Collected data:
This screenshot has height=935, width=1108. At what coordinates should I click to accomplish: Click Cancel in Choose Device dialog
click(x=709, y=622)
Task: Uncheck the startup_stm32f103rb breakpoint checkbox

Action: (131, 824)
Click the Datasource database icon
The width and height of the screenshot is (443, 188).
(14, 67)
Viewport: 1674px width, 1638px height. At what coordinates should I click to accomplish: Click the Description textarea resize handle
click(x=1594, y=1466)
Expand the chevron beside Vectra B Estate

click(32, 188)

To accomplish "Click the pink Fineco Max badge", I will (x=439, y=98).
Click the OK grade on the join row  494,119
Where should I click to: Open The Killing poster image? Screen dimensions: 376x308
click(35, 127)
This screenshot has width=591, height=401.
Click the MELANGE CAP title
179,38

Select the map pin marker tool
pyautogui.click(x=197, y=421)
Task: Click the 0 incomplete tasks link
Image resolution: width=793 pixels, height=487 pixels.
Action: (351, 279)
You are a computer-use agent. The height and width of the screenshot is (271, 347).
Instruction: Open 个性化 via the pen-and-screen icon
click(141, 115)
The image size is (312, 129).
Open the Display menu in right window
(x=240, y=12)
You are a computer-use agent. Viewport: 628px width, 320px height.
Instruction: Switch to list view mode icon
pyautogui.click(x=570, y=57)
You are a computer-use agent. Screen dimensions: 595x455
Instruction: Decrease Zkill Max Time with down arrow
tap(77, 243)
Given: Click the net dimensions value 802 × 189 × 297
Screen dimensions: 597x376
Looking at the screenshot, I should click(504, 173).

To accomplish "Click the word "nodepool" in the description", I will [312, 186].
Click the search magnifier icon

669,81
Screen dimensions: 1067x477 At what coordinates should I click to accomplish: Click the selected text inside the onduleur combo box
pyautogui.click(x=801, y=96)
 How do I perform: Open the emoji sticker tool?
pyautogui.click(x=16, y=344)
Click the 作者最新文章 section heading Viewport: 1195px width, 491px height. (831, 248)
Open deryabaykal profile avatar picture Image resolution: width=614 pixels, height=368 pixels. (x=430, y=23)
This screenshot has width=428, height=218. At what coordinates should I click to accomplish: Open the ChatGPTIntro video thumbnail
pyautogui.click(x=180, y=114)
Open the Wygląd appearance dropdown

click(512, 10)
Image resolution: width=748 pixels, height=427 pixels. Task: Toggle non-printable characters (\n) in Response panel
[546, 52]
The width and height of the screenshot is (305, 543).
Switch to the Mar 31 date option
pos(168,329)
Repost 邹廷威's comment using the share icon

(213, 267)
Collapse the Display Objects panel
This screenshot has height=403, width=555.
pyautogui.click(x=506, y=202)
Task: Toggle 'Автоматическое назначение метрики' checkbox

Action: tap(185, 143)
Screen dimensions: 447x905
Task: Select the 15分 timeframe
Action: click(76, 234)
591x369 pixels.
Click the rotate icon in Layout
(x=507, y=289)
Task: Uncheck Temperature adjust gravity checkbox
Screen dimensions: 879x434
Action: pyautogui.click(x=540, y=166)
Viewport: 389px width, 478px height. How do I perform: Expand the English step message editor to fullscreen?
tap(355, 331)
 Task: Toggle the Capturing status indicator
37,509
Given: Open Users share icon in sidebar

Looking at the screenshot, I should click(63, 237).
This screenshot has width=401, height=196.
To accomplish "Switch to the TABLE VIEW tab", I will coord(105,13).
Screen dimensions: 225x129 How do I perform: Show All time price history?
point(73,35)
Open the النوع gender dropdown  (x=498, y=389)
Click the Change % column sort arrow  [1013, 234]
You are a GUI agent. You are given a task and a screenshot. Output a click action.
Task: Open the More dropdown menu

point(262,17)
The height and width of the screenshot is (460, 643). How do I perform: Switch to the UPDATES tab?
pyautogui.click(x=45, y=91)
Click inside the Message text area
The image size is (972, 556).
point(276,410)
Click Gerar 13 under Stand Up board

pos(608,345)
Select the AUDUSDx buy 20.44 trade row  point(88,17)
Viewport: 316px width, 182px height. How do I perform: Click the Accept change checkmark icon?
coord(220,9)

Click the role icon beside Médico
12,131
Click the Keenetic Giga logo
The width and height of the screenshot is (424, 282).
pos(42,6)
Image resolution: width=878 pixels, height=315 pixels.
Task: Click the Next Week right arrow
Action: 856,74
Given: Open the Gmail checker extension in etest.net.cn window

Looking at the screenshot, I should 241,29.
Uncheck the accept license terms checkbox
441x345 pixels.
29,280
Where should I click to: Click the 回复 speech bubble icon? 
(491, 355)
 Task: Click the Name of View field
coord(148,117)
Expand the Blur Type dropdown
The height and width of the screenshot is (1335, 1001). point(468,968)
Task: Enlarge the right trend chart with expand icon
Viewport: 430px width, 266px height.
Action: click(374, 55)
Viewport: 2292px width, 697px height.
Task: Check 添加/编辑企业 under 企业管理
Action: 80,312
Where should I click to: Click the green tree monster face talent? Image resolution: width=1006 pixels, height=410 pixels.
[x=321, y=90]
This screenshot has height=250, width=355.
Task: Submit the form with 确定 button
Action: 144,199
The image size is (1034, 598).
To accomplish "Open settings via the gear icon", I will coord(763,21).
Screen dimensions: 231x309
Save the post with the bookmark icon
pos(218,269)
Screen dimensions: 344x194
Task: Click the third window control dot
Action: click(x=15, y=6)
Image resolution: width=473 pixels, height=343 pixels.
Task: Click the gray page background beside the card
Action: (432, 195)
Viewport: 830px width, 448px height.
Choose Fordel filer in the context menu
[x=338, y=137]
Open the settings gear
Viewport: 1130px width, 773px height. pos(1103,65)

▸ About this exercise:
Write out exactly the lines that fall from the line with "Instruction: Switch to list view mode icon" to the line with "Given: Click the" in the records above, keeping both ends.

▸ Your response:
Instruction: Switch to list view mode icon
pyautogui.click(x=570, y=57)
You are a computer-use agent. Screen dimensions: 595x455
Instruction: Decrease Zkill Max Time with down arrow
tap(77, 243)
Given: Click the net dimensions value 802 × 189 × 297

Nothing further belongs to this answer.